Conidiogenesis is rather consistent over larger groups (Walther et al. 2005). In the Atlas on p. 518 and following, the Ascomycota are introduced with short descriptions of the orders which contain the described pathogens and opportunists. Major differences in life style are noted between orders. Sexual reproduction is instrumental for the generation of novel genotypes that are needed under environmental stress conditions, when the fungus has trouble to survive. In vitro, ascigerous fruitbodies can therefore often be produced by “mistreatment” of the culture, by e.g. high or low temperature, salt, or dryness. In contrast, when the fungus has a good life, conidia serve multiplication of the same genotype, leading to fast reproduction. Conidial characteristics are Indicate their transmission vectors. For example, conidia in Eurotiales (Aspergillus, Penicillium) are hydrophobic and easily detached, promoting airborne dispersal (Martinez Herrera et al. 2016). Many Ophiostomatales (relatives of Sporothrix) have complex interactions with bark beetles and other arthropods (Roets et al. 2009), which may be informative for the origin of the opportunistic members of the order. The slimy conidia in Hypocreales (such as Fusarium) enhance distribution by adhesion to objects (Garibaldi et al. 2004) or to moisture droplets (Moretti et al. 2018) and are vectored in the hospital by aerosols; those of Agaricales (mushrooms) are dry and airborne, matching with their pulmonary occurrence (Hayes & Rooney 2014). Capnodiales are extremotolerant fungi, therefore strongly melanized and often produce meristematic, clumpy conidia (Gostinčar et al. 2018). Yeasts are single-celled because of their prevalence in liquid substrates, whereby ascomycetes (Candida) are different from basidiomycetes (Cryptococcus) by being sympodial or annellidic, respectively. The phylogenetic tree below of the fungal Kingdom (p. 139-140 of the Atlas) summarizes the prevalent types of asexual propagation in the orders that include the majority of clinical fungi. A systematic overview of types of conidiogenesis with informative diagrams has been added to the Atlas website; type “conidiogenesis” in chapter search.
References:
- Cole GT (1976) Conidiogenesis in pathogenic hyphomycetes. Sabouraudia 14: 81–98.

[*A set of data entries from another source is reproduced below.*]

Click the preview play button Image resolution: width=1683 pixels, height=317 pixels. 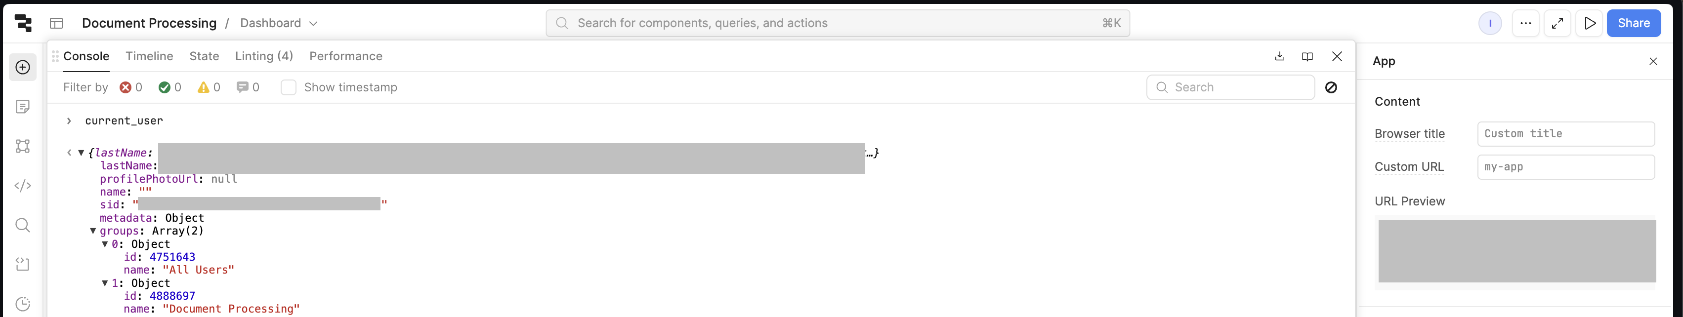1590,23
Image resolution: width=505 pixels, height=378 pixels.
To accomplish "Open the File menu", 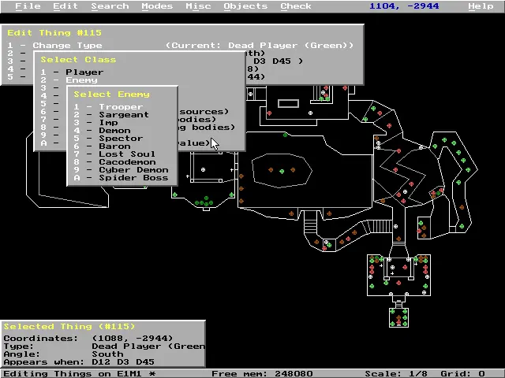I will tap(28, 6).
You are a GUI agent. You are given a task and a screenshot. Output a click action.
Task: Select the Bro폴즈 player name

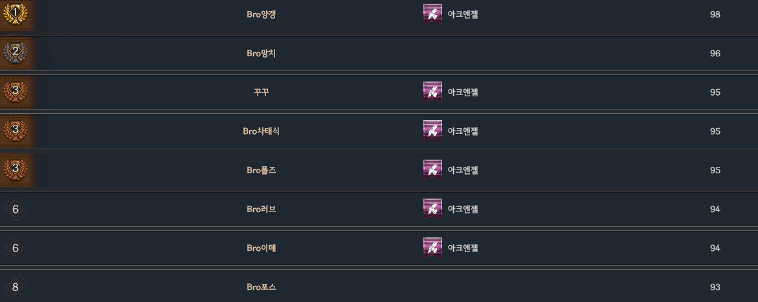click(262, 169)
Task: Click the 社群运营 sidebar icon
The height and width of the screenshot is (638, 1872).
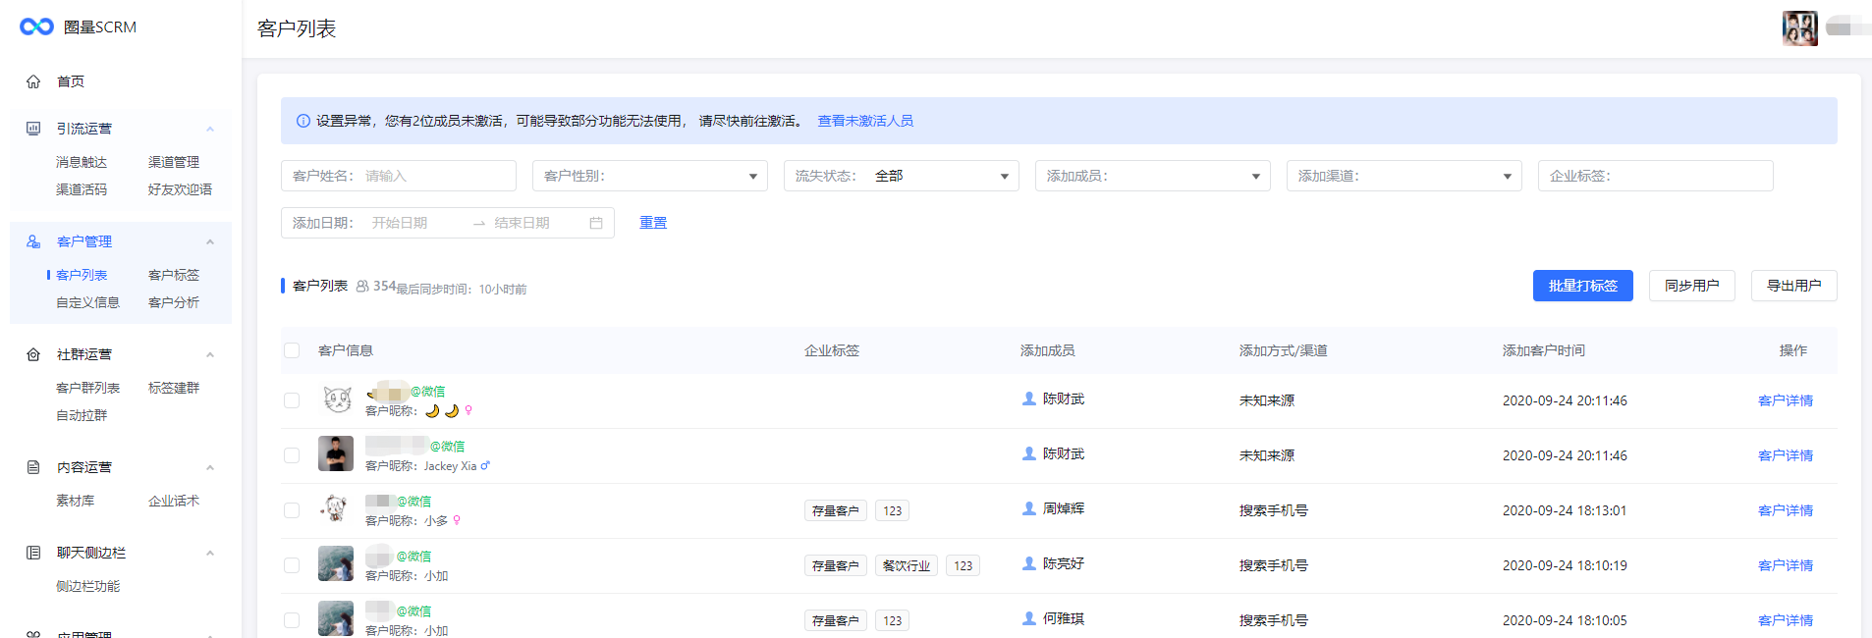Action: [33, 354]
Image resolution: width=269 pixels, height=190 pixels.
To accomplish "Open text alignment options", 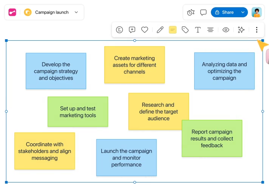I will pyautogui.click(x=210, y=30).
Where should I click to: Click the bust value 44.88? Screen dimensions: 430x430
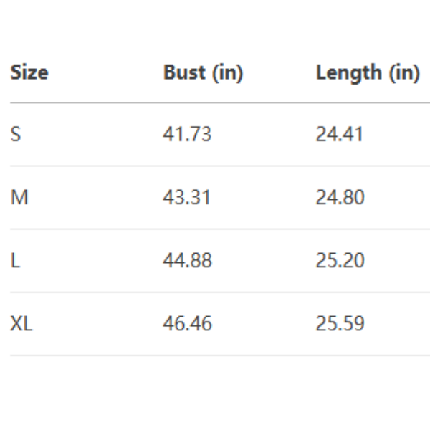[x=188, y=260]
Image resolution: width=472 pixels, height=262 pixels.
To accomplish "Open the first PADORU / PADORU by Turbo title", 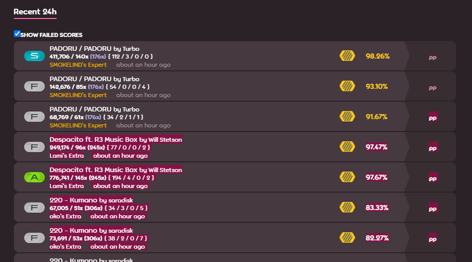I will click(94, 49).
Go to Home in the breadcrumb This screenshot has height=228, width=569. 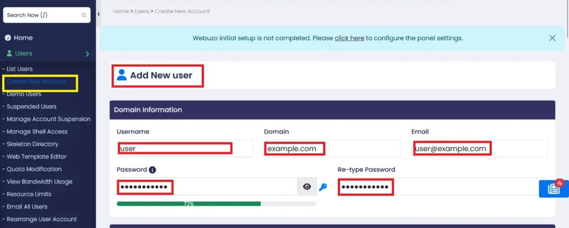coord(121,11)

- Garibaldi A, Gilardi G, Pasquali M, et al. (2004) Seed transmission of Fusarium oxysporum of Eruca vesicaria and Diplotaxis muralis. Z. PflKrankh. PflSchutz 111: 345-350.
- Gostinčar C, Zajc J, Lenassi M, et al. (2018) Fungi between extremotolerance and opportunistic pathogenicity on humans. Fung. Div. 93: 195–213
- Hayes JP, Rooney J (2014) The prevalence of respiratory symptoms among mushroom workers in Ireland. Occup. Med., London 64: 533-538.
- Martínez-Herrera EO, Frías-De-León MG, Duarte-Escalante E, et al. (2016) Fungal diversity and Aspergillus in hospital environments. Ann. Agric. Environm. Med. 23: 264–269.
- Moretti ML , Busso-Lopes AF, Tararam CA, et al. (2018) Airborne transmission of invasive fusariosis in patients with hematologic malignancies. Plos One doi.org/10.1371/journal.pone.0196426.
- Roets F, Crous PW, Wingfield MJ, Dreyer LL (2009) Mite-mediated hyperphoretic dispersal of Ophiostoma spp. from the infructescences of South African Protea spp. Environm. Entomol. 38: 143-152.
- Walther G, Garnica S, Weiß M (2005) The systematic relevance of conidiogenesis modes in the gilled Agaricales. Mycol. Res. 109: 525-544.